▶ **Data items**
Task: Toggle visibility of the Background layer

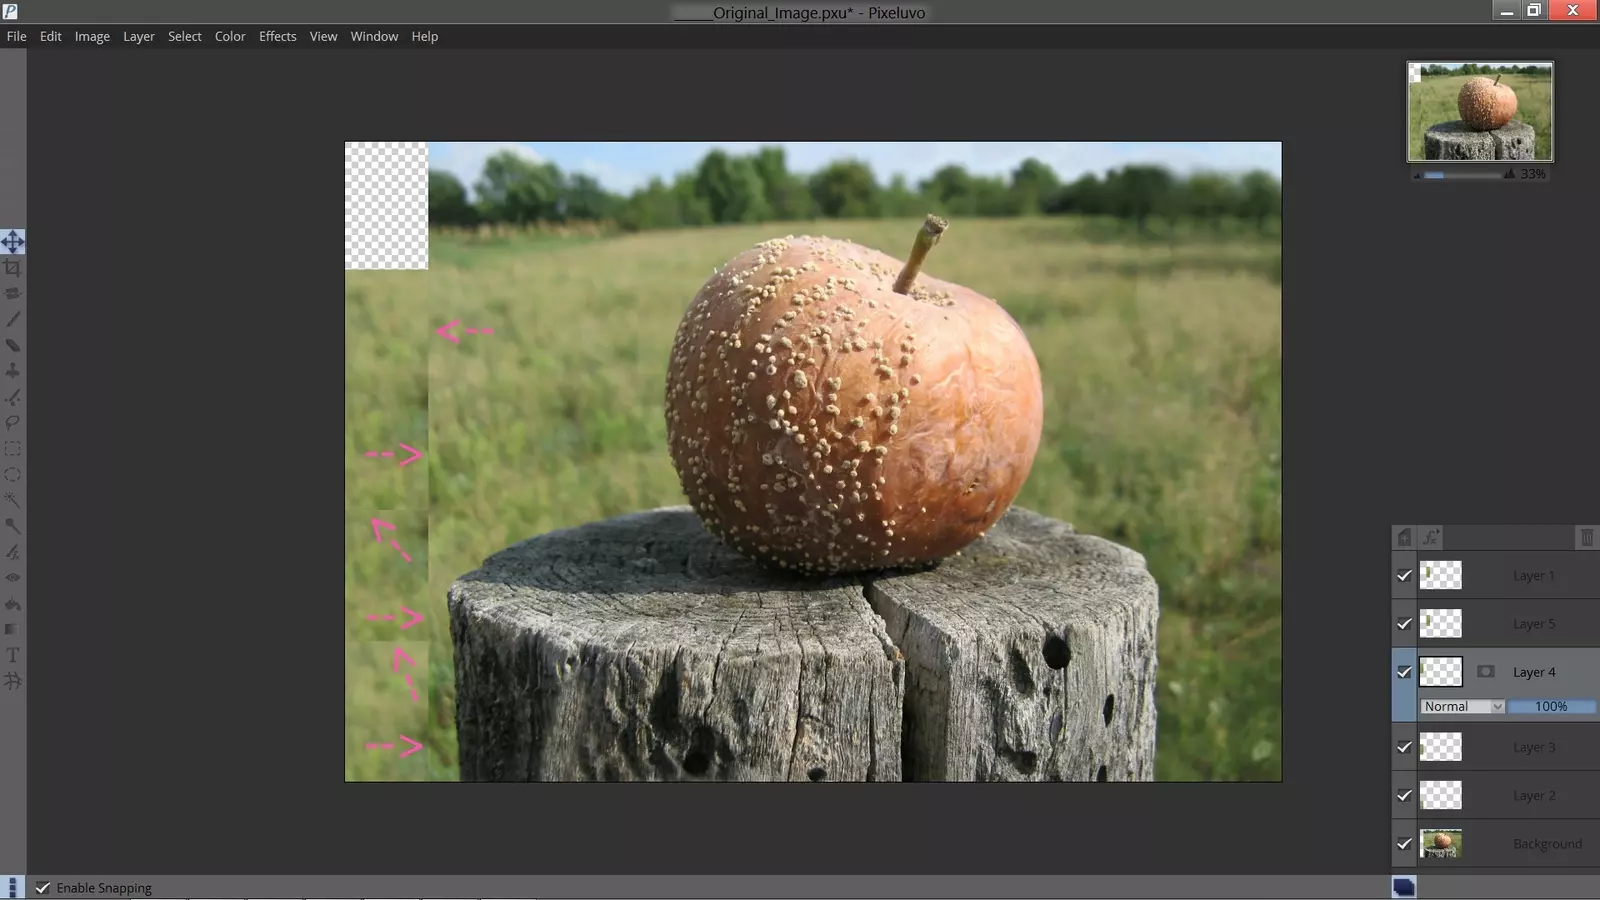Action: [1404, 844]
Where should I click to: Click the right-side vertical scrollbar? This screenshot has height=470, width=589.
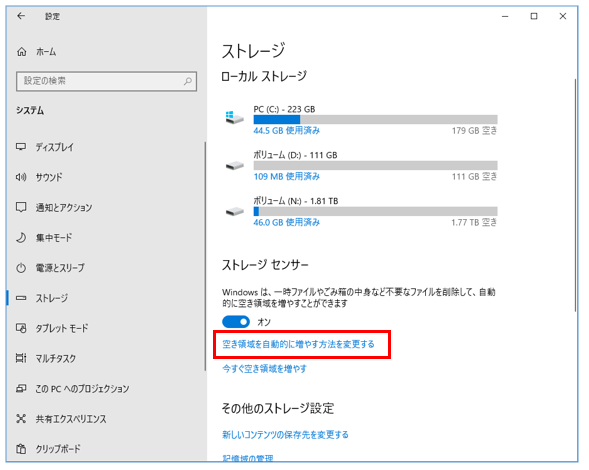coord(575,195)
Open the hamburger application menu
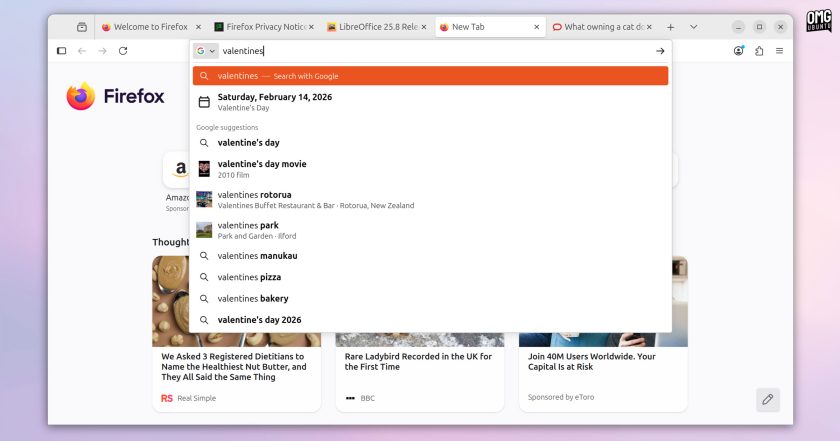Viewport: 840px width, 441px height. [x=779, y=51]
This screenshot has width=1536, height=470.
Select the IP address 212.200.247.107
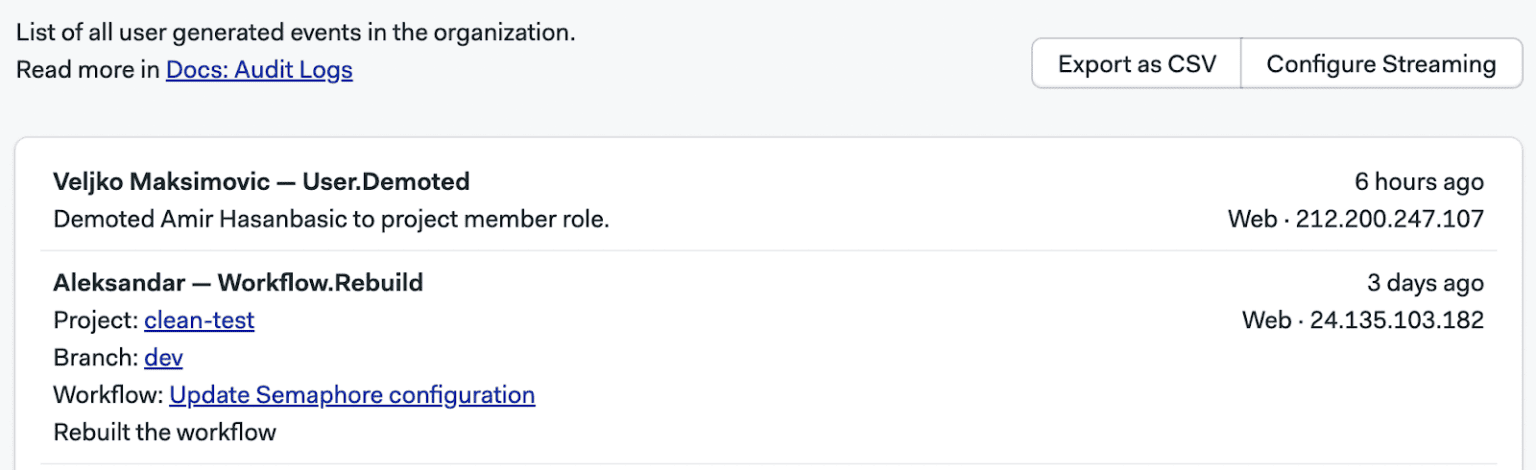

▶ **Directions**
Please reproduce every record exactly, leaving the pictures out.

▶ **Task answer**
Task: Toggle visibility of the Background layer

Action: [1404, 844]
Where should I click to: Click the right-side vertical scrollbar? This screenshot has height=470, width=589.
coord(575,195)
Open the hamburger application menu
Viewport: 840px width, 441px height. [x=779, y=51]
This screenshot has width=1536, height=470.
Select the IP address 212.200.247.107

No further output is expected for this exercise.